Pokémon Go follows the same format as all of the other Pokémon games, based upon the storyline of the original TV series. The aim of the game is to travel around a virtual world and collect as many Pokémon (monsters who battle for you) as you can.

These Pokémon can be used to battle other Pokémon, who you can then catch once beaten. There are different types of Pokémon, who vary in strength. The stronger the Pokémon, the more battles you can win, and the more Pokémon you can catch.


So what’s new about Pokémon Go? Why has it turned into a craze?

Well, Pokémon Go integrates augmented reality into the game. This means that the “virtual world” inside the game has been threaded with the “real world”.

Still confused? What this ultimately means is that the game uses the Camera feature on your phone, so that you’re able to see the “real world” through your phone screen. The game then plops a little Pokémon onto the screen, making it look like the Pokémon exists in the real world!

You can then catch these Pokémon by “throwing” the red Pokéballs at them on your phone. In the game, these Pokéballs are used to hold the Pokémon.So if you happen to spot a Pokémon in your living room, you’ll be able to catch it right then and there!


Pokémon Go uses your GPS feature to track your current location on a map. This map will be your real-world map! You’ll be able to see various places and landmarks near you, which you’ll recognise. For instance, if you live near a park, you’ll be able to see it on your map on Pokémon Go.

Landmarks such as this are also cleverly integrated into the game. Some of these landmarks are marked on the Pokémon Go map as either Pokéstops or Gyms.

Pokéstops are areas which you can physically walk to (in the real world!) to stock up on more Pokéballs and eggs to hatch new Pokémon. Gyms, on the other hand, are places that you can travel to and take over through battle. All of this is achieved through GPS tracking on your phone.

You can also spot nearby Pokémon on your map, and physically walk to that location to catch them!


There are many pros to Pokémon Go. It’s getting kids, teens, and young adults outside and active, scrambling to catch more Pokémon. Of course, this encourages exercise, which helps to improve fitness. It also gives them the opportunity to meet fellow players at nearby landmarks, make new friends, and socialise. To those of you who detest how video games always seem to keep kids locked in a trance indoors – this one does the opposite!

Of course, however, there are cons. For one, walking around outside with your nose in your phone can be terribly dangerous.

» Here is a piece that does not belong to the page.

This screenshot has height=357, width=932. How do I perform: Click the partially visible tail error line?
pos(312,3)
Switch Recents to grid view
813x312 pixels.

Running into oncoming traffic while trying to catch a Pokémon can lead to disastrous consequences. There have even been reports of Pokémon appearing on train tracks!

But whether you love it or hate it, one thing’s for sure: Pokémon Go is taking over the world right now. If you’re curious to try it out yourself, just download it onto your smartphone. You can easily search for it in the App Store or Play Store, just like any other app.

SHARE your thoughts with us in the comments below.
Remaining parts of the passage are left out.